The real challenge is not technology
Most people assume the main problem in distributed teams is technical: which tools to use, how to handle deployments, how to structure the codebase. In reality, the hardest problem is human: how to make everyone feel part of the same team when you don’t share the same office — and sometimes not even the same language.
In our case we work in Italian and Albanian, with English as the system language for documentation and commit messages. This choice demands constant attention: nuance is lost in translation, and a hastily written message can be read in a completely different way by someone who doesn’t share your cultural context.
Rituals that work
A few things we’ve learned to do consistently:
Synchronous stand-ups with a rotating facilitator. Each team member runs the meeting in turn. This creates shared ownership and forces everyone to understand the state of the work — not just their own slice of it.

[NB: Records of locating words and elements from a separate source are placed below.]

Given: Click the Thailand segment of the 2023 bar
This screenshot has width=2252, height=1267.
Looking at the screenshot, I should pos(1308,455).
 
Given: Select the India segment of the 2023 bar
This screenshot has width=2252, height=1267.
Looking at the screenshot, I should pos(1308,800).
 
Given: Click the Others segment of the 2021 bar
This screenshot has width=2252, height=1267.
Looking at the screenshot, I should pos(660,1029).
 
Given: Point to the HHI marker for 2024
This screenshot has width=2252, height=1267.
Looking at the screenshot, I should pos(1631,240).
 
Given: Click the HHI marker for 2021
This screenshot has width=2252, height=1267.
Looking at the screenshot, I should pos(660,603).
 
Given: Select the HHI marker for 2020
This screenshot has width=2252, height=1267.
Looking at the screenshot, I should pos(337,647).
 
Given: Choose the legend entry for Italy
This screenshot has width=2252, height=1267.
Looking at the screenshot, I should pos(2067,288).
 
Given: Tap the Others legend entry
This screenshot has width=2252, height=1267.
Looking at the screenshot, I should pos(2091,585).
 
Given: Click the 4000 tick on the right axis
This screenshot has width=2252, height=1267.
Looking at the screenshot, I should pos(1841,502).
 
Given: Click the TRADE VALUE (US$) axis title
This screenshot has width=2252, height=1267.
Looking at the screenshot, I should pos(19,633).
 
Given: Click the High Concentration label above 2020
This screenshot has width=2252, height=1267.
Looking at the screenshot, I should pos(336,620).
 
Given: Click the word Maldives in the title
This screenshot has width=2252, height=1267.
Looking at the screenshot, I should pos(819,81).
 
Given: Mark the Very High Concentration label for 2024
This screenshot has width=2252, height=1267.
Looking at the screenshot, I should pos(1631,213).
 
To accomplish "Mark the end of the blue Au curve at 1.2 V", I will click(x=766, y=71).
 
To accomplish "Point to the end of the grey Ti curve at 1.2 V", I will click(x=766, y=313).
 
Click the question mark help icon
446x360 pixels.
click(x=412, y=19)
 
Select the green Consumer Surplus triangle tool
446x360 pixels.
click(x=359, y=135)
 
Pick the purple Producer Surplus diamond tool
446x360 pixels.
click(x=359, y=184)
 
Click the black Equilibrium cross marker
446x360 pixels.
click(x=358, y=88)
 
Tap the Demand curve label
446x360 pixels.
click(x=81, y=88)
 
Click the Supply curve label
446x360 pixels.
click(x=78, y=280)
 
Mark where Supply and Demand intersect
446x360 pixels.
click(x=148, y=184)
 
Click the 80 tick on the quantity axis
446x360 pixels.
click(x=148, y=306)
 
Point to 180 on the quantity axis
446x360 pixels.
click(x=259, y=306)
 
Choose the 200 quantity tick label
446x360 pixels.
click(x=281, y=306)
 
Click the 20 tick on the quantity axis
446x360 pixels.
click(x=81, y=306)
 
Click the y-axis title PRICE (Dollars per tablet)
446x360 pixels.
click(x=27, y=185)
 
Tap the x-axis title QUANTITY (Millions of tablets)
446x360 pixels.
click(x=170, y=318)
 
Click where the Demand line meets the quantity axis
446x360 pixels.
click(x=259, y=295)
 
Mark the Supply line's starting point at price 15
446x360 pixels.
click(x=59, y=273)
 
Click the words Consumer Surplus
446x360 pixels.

Written documentation as a first-class citizen. Any technical or process decision that warrants more than ten minutes of conversation becomes a document. Not for bureaucracy’s sake, but because written text is the common medium for everyone, regardless of where they are.
Regular retrospectives with explicit space for critical feedback. Creating a safe environment for saying “this isn’t working” is harder in a distributed team, where power dynamics can be less visible. It takes deliberate effort.
What I’ve learned as a tech lead
The most counterintuitive thing I’ve learned: clarity matters more than speed. When you’re co-located, you can fix a misunderstanding in thirty seconds. Remotely, an unresolved ambiguity can compound for days before someone surfaces it.
Writing more carefully, giving explicit context, confirming understanding — these are not time sinks. They are the real work of a tech lead in a distributed team.